MGI restringe acesso a informações sobre acordos e emendas firmados pelo governo

    Antes, as informações podiam ser encontradas na plataforma TransfereGov, mas passaram a ser consideradas como material de carater “sigiloso”

    Foto: Reprodução/Agência Brasil

    O Ministério da Gestão e da Inovação (MGI) restringiu o acesso a documentos que detalham acordos firmados com estados, municípios e organizações não governamentais (ONGs), além de ajustes relacionados a emendas parlamentares. Antes, as informações podiam ser encontradas na plataforma TransfereGov, mas passaram a ser consideradas como material de carater “sigiloso”. As informações são do jornal O Globo.

    Segundo matéria do InfoMoney, a alteração dificulta o acompanhamento de como são aplicados cerca de R$ 600 bilhões em recursos públicos. A medida contraria uma promessa de campanha do presidente Luiz Inácio Lula da Silva (PT), que havia se comprometido a promover maior transparência nas ações do governo.
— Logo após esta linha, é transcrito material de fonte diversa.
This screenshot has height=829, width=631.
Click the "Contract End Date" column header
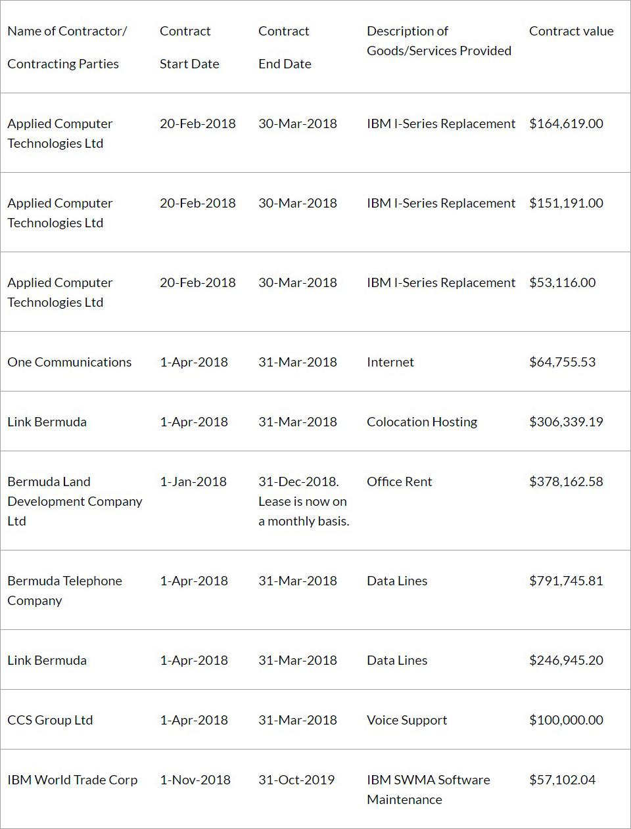click(285, 47)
Dados sobre prestação de contas de verbas federais, que permitiam verificar o destino do dinheiro e os responsáveis pelo uso, também estão agora inacessíveis ao público.

    Em uma nota divulgada a imprensa, a MGI argumenta que a mudança foi adotada em consonância com orientação da Advocacia-Geral da União (AGU), que determinou a aplicação da Lei Geral de Proteção de Dados (LGPD) no contexto dos convênios e instrumentos similares.

    Ainda de acordo com o ministério, o acesso aos anexos será liberado novamente apenas quando uma ferramenta para anonimidade dos dados protegidos for desenvolvida.

    A decisão gera questionamentos em meio ao histórico de críticas ao chamado “orçamento secreto”, prática considerada inconstitucional pelo Supremo Tribunal Federal (STF) em 2022. O orçamento secreto permitia a distribuição de recursos públicos sem que houvesse clareza sobre os responsáveis pelas indicações e os beneficiários finais. Na época, o STF determinou que o Congresso garantisse transparência e rastreabilidade às emendas parlamentares.

    O governo, por sua vez, diz cumprir a LGPD e afirma que desenvolverá uma solução para anonimizar as informações consideradas “sensíveis”, garantindo que o acesso público aos dados seja retomado. Um prazo para que isso aconteça, no entanto, não foi estabelecido.